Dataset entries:

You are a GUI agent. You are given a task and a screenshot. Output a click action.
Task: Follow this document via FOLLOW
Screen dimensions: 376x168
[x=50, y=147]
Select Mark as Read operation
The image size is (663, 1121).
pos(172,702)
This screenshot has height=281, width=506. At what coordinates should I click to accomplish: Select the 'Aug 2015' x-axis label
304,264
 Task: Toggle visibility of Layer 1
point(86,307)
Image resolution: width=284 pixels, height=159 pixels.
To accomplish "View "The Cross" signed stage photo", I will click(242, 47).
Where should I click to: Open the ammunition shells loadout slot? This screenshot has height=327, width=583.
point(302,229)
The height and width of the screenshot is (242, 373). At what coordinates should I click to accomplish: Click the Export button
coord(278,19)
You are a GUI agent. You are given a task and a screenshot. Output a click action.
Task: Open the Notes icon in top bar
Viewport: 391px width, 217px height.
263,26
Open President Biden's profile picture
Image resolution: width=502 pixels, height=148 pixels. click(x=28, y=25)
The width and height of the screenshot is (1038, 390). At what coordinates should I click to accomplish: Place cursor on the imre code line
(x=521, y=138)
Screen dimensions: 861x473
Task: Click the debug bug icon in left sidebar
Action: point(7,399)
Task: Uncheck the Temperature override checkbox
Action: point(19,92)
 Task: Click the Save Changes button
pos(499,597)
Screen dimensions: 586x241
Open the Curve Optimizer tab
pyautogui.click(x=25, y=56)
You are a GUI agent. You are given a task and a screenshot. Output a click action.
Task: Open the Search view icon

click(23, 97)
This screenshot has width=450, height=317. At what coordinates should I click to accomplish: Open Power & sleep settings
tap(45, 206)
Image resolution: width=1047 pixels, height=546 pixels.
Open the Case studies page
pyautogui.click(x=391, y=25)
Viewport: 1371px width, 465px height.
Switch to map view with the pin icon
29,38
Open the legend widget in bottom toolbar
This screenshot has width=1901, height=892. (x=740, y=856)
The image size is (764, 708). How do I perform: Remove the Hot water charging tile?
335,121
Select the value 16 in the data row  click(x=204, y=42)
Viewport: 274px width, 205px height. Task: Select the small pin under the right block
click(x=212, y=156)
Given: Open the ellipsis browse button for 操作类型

» **ASSIGNMENT**
All of the records above should be transcribed exactly.

» **WRITTEN RESPONSE**
You are a GUI agent. You are given a task and a screenshot. Output a click action.
Task: Follow this document via FOLLOW
Screen dimensions: 376x168
[x=50, y=147]
Select Mark as Read operation
The image size is (663, 1121).
pos(172,702)
This screenshot has height=281, width=506. At what coordinates should I click to accomplish: Select the 'Aug 2015' x-axis label
304,264
 Task: Toggle visibility of Layer 1
point(86,307)
Image resolution: width=284 pixels, height=159 pixels.
To accomplish "View "The Cross" signed stage photo", I will click(242, 47).
Where should I click to: Open the ammunition shells loadout slot? This screenshot has height=327, width=583.
point(302,229)
The height and width of the screenshot is (242, 373). At what coordinates should I click to accomplish: Click the Export button
coord(278,19)
You are a GUI agent. You are given a task and a screenshot. Output a click action.
Task: Open the Notes icon in top bar
Viewport: 391px width, 217px height.
263,26
Open President Biden's profile picture
Image resolution: width=502 pixels, height=148 pixels. click(x=28, y=25)
The width and height of the screenshot is (1038, 390). At what coordinates should I click to accomplish: Place cursor on the imre code line
(x=521, y=138)
Screen dimensions: 861x473
Task: Click the debug bug icon in left sidebar
Action: point(7,399)
Task: Uncheck the Temperature override checkbox
Action: point(19,92)
 Task: Click the Save Changes button
pos(499,597)
Screen dimensions: 586x241
Open the Curve Optimizer tab
pyautogui.click(x=25, y=56)
You are a GUI agent. You are given a task and a screenshot. Output a click action.
Task: Open the Search view icon

click(23, 97)
This screenshot has width=450, height=317. At what coordinates should I click to accomplish: Open Power & sleep settings
tap(45, 206)
Image resolution: width=1047 pixels, height=546 pixels.
Open the Case studies page
pyautogui.click(x=391, y=25)
Viewport: 1371px width, 465px height.
Switch to map view with the pin icon
29,38
Open the legend widget in bottom toolbar
This screenshot has width=1901, height=892. (x=740, y=856)
The image size is (764, 708). How do I perform: Remove the Hot water charging tile?
335,121
Select the value 16 in the data row  click(x=204, y=42)
Viewport: 274px width, 205px height. Task: Select the small pin under the right block
click(x=212, y=156)
Given: Open the ellipsis browse button for 操作类型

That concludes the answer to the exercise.